MATANZAS.— Muy grata impresión causó aquí el rescate de la Ermita de Monserrate, otrora santuario que a lo largo del tiempo fue punto de peregrinación y enclave para festividades, principalmente la fiesta de La Colla, que reverenciaba a la virgen de Monserrat, patrona de Barcelona, España.

Ese sello de la identidad matancera resurge como centro cultural, con el explícito propósito de ofrecer una sana y culta recreación incorporada a la antigua tradición que desde hace mucho tiempo forma parte del patrimonio de la ciudad yumurina.

Los estragos del tiempo y de la desidia convirtieron prácticamente en ruinas a ese templo religioso inaugurado en 1875, circunstancia que lamentaron largamente los matanceros.
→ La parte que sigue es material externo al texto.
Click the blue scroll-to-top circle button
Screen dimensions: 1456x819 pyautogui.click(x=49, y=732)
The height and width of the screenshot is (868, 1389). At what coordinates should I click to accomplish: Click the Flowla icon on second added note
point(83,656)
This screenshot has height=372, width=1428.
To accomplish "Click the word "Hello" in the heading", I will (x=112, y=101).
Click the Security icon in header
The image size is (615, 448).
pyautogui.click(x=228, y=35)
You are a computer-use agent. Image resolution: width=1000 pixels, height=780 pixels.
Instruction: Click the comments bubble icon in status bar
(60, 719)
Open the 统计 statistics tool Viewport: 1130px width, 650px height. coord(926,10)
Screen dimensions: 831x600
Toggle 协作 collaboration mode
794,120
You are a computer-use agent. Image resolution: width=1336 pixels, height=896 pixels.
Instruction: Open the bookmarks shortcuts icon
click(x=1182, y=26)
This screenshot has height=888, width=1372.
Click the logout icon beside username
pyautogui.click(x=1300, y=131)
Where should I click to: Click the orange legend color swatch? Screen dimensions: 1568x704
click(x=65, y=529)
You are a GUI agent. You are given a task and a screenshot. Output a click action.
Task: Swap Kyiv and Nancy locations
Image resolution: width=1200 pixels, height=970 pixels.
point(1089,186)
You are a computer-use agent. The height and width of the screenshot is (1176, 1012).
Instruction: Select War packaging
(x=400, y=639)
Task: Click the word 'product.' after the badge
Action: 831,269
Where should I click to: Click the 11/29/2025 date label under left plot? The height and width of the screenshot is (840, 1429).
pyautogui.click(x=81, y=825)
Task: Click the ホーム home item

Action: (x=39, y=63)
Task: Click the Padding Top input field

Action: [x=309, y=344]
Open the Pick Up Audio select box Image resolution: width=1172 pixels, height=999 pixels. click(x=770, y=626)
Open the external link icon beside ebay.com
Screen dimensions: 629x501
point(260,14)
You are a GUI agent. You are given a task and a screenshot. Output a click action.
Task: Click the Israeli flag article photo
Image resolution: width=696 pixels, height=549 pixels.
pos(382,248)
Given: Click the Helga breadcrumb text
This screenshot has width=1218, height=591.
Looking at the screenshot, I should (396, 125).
La Ermita ha sido un sitio ideal para recomponer conflictos sentimentales, pero tal vez la cualidad general más apreciable es que desde allí puede observarse de manera privilegiada el Valle de Yumurí, la tricentenaria urbe y la mismísima bahía.

Once años después de su apertura, fueron traídas desde España las esculturas ubicadas en el exterior de la instalación y que representan a las cuatro provincias catalanas. La imagen central colocada en el altar mayor era una reinterpretación de la Virgen de Monserrat.

La restauración del edificio fue el resultado de muchos esfuerzos. Ahora y en lo adelante será preciso velar por la conservación de un lugar con vastas posibilidades culturales y que pudiera llegar a ser ejemplo vivo de la Atenas de Cuba.